■ **Data extract**
---------------
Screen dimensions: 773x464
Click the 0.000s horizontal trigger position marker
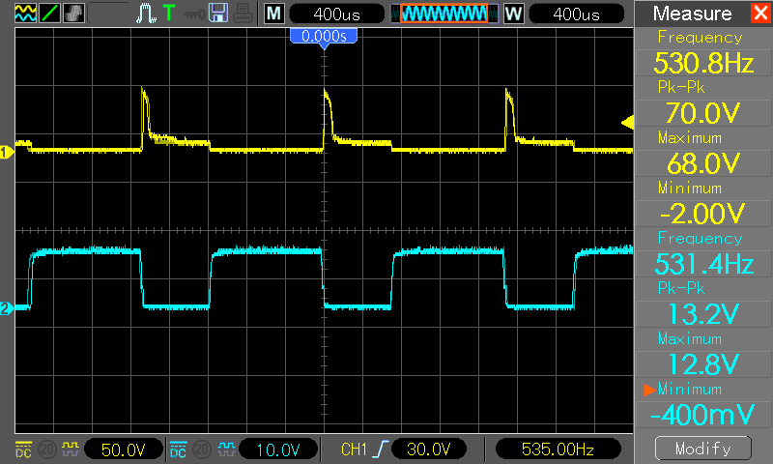(324, 38)
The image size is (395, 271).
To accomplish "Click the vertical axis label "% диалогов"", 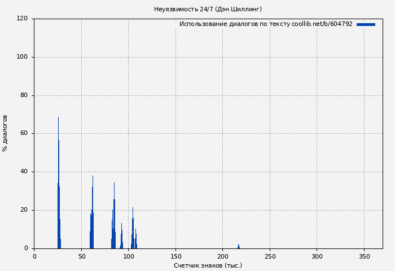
---------------
■ **Exercise brief**
Restate the material word for word, minus pictures.

■ **Answer to the exercise**
Screen dimensions: 773x464
Click the 0.000s horizontal trigger position marker
(324, 38)
The image size is (395, 271).
To accomplish "Click the vertical axis label "% диалогов"", 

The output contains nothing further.